Ultimately, "even if by some miracle the financial meltdown could be resolved tomorrow... powerful forces already at work...will suppress business activity. The failure of several more financial institutions would make things somewhat worse; but saving them would not make economic prospects much better."
Berkeley economist Barry Eichengreen forecasts unavoidable budget deficits, higher taxes to service that debt, higher interest rates and more strictly regulated banks that will lend cautiously. "We've had a decade of relatively successful economic growth and have been living beyond our means," Eichengreen said. "Now we'll have a decade of the opposite. It's payback time."
Protecting the Little Guy?
Democrats called last week for attention to the needs of homeowners, arguing that an effort to save banks should not ignore "the little guy." Speaker of the House Nancy Pelosi was blunt: "We will not simply hand over a $700 billion blank check to Wall Street."
The compromise that eventually emerged from the White House bore few mechanisms to concretely help homeowners facing foreclosure. For instance, a proposed provision to allow bankruptcy judges to alter the terms of troubled loans was rejected. Instead, the bill merely invites banks to consider relaxing loan terms and provides some tax breaks for homeowners facing foreclosure. (At the same time, incidentally, the GOP's latest assault on voting rights has taken the form of seeking to disqualify voters who suffer foreclosure).
Solutions that actually help borrowers secure more favorable terms from their banks would be innocuous. In sharp contrast, the Administration planned to buy loans en masse from the banks themselves, in exchange for equity warrants that could theoretically be exchanged for stock if the banks recover in the future.
However, more robust protections for homeowners can hold troubling implications. On the one hand, individuals & families deserve government support more than banks. But distributive concerns raised by most observers overlook the one-third of Americans who rent our homes.
Renters Take it on the Chin: Moral Hazard & Distributive Injustice
Renters - roughly 100 million of us - pay taxes just like homeowners. In fact, we pay more taxes, since homeowners receive massive government subsidies through tax deductions for mortgage interest. Yet, while proposals for mortgage relief (such as the rejected measure that would relax bankruptcy rules) would help homeowners whose assets are threatened by the downturn, the most renters have been offered is the right to remain in our homes should our landlords suffer foreclosure.
Why should renters bear a disproportionate burden of insulating banks from accountability for making bad investment decisions -- or homeowners, for their's?

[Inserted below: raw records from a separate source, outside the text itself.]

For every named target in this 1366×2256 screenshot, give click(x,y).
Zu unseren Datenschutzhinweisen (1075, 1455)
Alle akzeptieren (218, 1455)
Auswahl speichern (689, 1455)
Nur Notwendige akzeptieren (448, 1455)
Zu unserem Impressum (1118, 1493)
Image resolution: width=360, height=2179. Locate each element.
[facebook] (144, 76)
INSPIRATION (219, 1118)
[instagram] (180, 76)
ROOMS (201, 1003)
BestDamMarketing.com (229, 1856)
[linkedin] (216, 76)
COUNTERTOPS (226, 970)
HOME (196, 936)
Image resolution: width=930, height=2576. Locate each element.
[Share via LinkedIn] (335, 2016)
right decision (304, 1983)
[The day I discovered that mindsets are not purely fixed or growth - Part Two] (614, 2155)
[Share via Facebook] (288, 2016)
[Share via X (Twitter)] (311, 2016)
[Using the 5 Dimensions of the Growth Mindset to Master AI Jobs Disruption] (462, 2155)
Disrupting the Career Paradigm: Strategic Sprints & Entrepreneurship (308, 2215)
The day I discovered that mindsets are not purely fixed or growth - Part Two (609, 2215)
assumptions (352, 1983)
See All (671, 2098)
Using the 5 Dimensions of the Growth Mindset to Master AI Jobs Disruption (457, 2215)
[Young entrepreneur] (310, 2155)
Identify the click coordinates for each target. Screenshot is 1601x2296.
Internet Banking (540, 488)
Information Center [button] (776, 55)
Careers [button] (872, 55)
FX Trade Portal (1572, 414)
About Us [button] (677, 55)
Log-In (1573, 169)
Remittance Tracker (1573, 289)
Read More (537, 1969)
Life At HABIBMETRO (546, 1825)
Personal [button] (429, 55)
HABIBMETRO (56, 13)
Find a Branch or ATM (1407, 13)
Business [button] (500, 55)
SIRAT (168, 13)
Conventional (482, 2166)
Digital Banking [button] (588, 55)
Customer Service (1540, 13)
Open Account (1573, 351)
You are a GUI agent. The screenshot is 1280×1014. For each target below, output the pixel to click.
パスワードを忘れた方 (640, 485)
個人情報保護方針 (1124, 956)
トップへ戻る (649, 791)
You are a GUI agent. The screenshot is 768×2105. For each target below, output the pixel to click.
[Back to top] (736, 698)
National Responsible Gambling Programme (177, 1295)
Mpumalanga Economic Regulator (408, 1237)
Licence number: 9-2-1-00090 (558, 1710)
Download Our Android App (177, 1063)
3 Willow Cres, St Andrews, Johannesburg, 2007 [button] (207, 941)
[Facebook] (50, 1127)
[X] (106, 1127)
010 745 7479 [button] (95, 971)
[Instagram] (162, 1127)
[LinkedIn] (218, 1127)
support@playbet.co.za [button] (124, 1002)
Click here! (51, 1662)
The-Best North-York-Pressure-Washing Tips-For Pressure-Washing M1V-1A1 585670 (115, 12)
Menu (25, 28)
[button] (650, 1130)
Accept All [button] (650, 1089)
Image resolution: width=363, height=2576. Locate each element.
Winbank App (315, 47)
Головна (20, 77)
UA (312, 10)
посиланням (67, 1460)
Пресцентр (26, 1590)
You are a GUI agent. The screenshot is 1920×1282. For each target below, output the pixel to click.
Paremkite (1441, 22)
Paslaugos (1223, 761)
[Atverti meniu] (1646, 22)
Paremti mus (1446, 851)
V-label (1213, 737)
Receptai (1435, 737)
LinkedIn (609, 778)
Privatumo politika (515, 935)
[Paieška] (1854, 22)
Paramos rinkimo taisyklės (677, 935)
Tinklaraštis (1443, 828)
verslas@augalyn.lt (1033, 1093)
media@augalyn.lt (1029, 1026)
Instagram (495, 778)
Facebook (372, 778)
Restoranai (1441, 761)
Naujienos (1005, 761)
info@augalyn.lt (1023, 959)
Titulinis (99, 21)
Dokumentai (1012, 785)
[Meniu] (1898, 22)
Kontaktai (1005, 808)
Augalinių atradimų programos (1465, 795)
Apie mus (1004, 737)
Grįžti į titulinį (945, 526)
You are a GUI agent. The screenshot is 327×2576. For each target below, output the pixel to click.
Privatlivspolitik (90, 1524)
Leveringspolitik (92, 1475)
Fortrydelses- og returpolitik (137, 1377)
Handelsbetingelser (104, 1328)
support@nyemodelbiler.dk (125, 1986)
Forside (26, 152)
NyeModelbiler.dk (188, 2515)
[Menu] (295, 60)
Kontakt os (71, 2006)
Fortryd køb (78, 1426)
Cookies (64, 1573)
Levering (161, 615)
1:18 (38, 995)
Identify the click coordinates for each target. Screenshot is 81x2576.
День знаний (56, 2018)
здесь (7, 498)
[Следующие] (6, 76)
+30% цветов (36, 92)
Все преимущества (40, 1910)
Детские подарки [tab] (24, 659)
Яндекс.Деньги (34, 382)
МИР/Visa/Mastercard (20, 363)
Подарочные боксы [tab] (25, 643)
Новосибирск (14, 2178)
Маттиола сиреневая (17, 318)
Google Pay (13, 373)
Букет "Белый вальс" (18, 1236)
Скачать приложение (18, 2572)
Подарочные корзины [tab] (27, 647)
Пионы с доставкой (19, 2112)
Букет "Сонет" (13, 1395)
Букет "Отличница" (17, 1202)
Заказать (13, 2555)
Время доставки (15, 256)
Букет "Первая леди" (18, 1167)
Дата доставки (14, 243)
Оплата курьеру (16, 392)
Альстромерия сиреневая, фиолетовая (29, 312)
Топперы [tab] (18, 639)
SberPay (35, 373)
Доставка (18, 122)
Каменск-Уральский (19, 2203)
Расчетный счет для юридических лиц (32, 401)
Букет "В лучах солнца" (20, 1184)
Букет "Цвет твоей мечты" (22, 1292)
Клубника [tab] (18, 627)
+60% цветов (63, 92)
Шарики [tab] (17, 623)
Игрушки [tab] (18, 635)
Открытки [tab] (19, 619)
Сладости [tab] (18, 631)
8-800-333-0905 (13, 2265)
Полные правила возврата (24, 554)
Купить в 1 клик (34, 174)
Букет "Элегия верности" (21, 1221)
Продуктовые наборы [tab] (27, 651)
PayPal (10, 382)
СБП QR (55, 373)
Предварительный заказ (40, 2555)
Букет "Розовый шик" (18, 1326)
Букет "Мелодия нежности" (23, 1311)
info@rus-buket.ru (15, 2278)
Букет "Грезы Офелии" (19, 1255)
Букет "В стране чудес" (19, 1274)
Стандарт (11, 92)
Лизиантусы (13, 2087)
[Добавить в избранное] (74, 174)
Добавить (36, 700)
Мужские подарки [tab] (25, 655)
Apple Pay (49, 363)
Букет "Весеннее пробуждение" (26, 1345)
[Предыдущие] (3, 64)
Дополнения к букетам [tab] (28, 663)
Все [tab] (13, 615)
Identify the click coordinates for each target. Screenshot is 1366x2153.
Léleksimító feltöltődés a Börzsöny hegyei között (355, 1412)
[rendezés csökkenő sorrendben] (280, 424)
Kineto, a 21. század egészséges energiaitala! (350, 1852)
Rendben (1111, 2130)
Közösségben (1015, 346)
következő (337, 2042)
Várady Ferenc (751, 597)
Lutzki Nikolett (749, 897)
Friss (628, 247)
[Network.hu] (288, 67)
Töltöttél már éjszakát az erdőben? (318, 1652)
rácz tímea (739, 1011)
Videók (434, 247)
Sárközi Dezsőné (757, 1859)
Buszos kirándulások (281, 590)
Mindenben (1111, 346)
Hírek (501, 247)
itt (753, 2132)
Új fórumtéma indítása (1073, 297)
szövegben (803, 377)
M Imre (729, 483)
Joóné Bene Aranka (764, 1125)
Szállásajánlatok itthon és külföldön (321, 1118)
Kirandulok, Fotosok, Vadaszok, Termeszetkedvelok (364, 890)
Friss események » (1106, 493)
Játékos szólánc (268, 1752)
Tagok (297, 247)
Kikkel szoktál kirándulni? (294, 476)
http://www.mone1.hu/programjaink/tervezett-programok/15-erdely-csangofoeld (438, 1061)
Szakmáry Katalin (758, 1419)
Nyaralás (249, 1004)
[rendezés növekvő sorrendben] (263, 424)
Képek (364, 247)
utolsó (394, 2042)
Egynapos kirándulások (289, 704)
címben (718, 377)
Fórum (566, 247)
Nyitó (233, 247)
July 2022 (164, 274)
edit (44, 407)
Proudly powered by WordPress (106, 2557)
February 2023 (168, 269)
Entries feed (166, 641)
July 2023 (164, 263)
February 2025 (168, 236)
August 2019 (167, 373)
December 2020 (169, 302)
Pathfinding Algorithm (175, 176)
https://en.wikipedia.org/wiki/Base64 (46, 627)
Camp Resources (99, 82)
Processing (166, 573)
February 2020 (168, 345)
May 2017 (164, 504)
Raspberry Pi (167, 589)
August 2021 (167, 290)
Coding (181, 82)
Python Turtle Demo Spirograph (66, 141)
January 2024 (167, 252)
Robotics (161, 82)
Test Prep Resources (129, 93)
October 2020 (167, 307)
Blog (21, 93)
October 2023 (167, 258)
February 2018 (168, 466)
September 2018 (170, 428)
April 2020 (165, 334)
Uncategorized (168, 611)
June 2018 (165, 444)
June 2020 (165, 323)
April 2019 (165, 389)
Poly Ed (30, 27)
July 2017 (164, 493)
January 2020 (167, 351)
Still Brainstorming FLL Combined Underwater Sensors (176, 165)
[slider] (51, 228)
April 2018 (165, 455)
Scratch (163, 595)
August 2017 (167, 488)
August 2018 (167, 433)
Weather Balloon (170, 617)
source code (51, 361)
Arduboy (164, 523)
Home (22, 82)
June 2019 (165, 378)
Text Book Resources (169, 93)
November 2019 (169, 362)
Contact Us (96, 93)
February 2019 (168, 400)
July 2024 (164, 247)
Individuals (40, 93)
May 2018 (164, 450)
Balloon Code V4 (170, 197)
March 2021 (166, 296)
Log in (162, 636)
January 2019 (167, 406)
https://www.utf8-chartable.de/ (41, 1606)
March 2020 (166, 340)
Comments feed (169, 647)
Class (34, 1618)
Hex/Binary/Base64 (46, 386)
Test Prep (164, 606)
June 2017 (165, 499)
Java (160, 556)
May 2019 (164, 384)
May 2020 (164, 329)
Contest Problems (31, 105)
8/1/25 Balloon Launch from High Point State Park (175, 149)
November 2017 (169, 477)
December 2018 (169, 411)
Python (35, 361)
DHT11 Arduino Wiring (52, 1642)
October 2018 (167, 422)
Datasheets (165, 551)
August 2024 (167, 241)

According to market principles, banks should bear the responsibility of their poor risk management. Rewarding failure ("moral hazard" in the language of economists) is untenable in a market economy. Outrage at the idea of the government paying banks for failing was one issue prompting the revolt by House Republicans that sank the bailout.
Peter Goodman explains that "[t]he financial system got to its dangerous perch by betting extravagantly on real estate. When housing prices began plummeting and borrowers stopped making payments, financial institutions found themselves with huge inventories of bad loans....These were the investments that Wall Street bought, sold and borrowed against in cooking up the money it poured into housing." Beyond being greedy, banks may stand at even greater fault: the "possibility of fraud" has prompted investigations by the FBI of several firms that have sought government assistance, and federal housing and Treasury authorities have criticized predatory lending techniques such as "deception or fraud, manipulating the borrower through aggressive sales tactics, or taking unfair advantage of a borrower's lack of understanding about loan terms."
Like banks, homeowners accepted "risk, an essential part of capitalism," when choosing to buy their homes. Conventional wisdom may posit that real estate prices never go down, but no rationale suggests government price supports. Like the banks that extended them loans beyond their means, borrowers made decisions about how to allocate their capital that proved to be catastrophically bad.
In contrast, we renters look pretty smart these days. Or at least we did, until the bailout proposed to punish us for correctly opting not to invest in an unsustainably inflated market and foregoing the capital appreciation enjoyed by those who profited (often immensely) from the speculative bubble. Driven by recognition that the "bailout requires responsible Americans to pay for the acts of greedy bankers, mortgage brokers, flippers, and over-extended home-borrowers," some 60,000 have signed the petition at www.angryrenter.com, which decries "whining from reckless home borrowers and their banks."
On the one hand, the blatant unfairness in rescuing corporations that pay lavish salaries to rich executives, while letting working families suffer, has raised predictable outrage. "How is it that the administration and Congress, which have not tried to find huge amounts of money to, say, improve the nation's health insurance system or repair bridges and tunnels, can now be ready to come up with $700 billion to rescue the financial system?"
On the other hand, banks are so deeply embdedded in the economy that their failure will hurt everyone. "[I]naction...could imperil the retirement savings and other investments of Americans who are anything but rich."
That's true. That is also precisely the point that fiscal liberals have been making for years: we live in an interdependent world in which one's collapse inevitably threatens others.